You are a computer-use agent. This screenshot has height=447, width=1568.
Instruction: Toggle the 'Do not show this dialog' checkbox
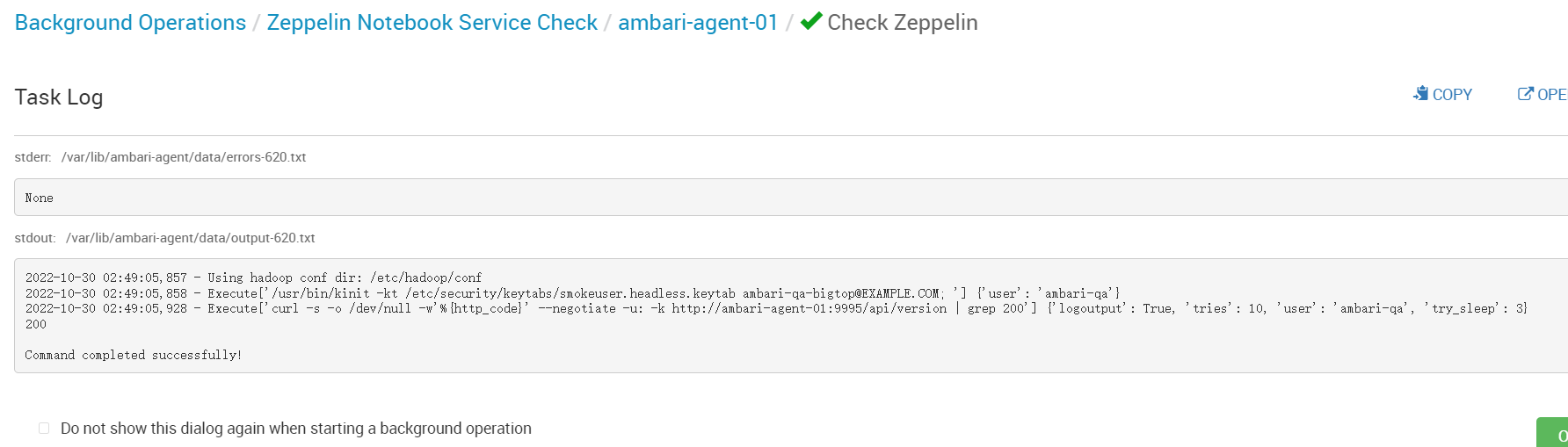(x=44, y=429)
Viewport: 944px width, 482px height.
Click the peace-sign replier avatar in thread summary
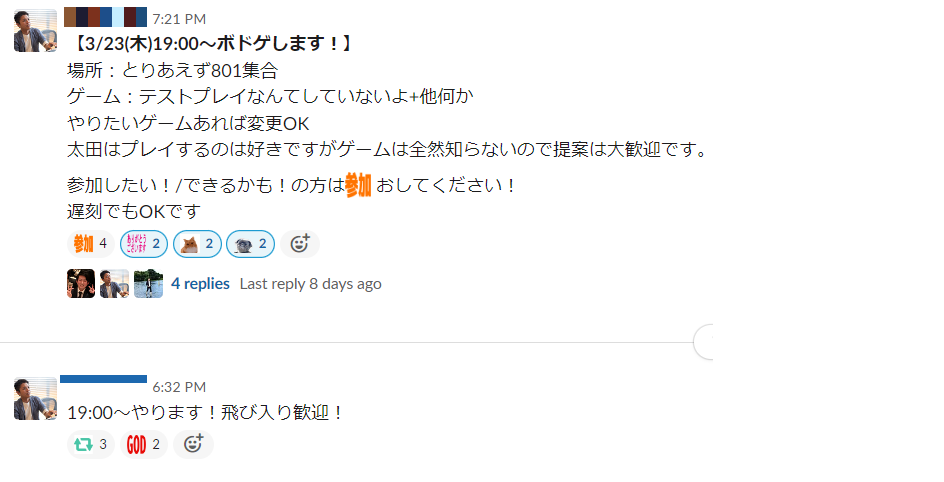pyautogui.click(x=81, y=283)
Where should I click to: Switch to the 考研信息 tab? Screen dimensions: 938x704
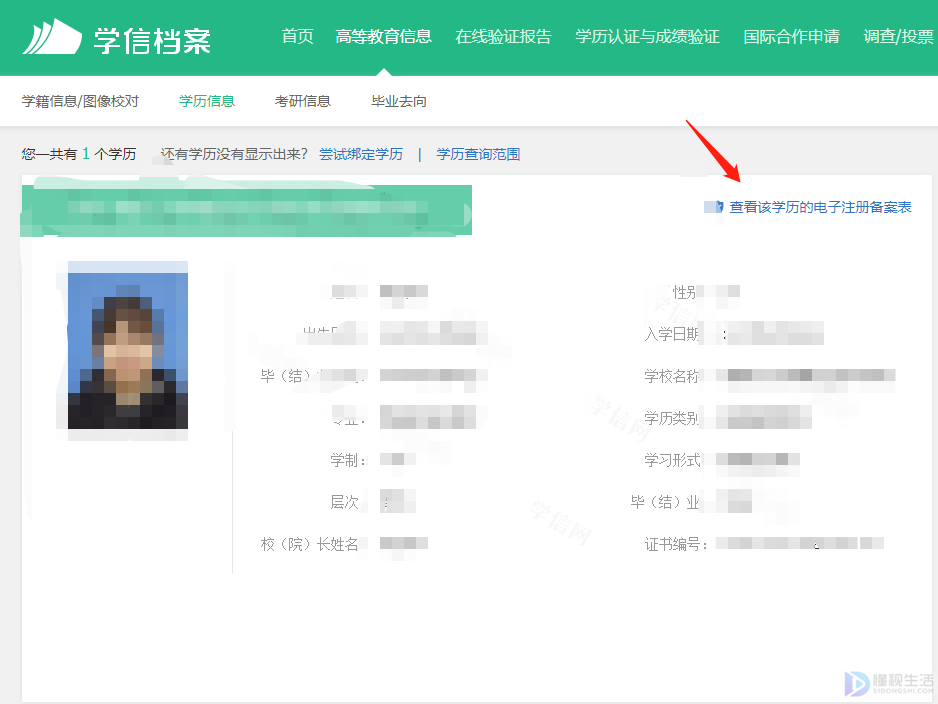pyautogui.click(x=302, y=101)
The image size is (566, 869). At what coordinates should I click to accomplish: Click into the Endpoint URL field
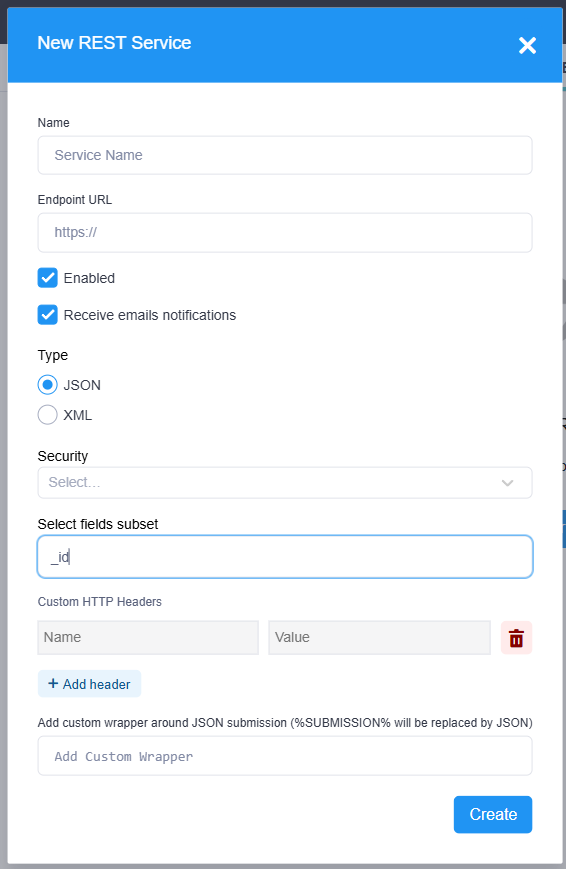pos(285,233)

# # # #

__WHAT THIS TASK INVOLVES__: Write the lines from the line containing "Viewport: 944px width, 482px height." through the last line of the data out again exactly, and only those lines; pictures stay out.

__EXERCISE RESPONSE__:
Viewport: 944px width, 482px height.
Click the peace-sign replier avatar in thread summary
pyautogui.click(x=81, y=283)
Where should I click to: Switch to the 考研信息 tab? Screen dimensions: 938x704
pyautogui.click(x=302, y=101)
The image size is (566, 869). At what coordinates should I click to accomplish: Click into the Endpoint URL field
pos(285,233)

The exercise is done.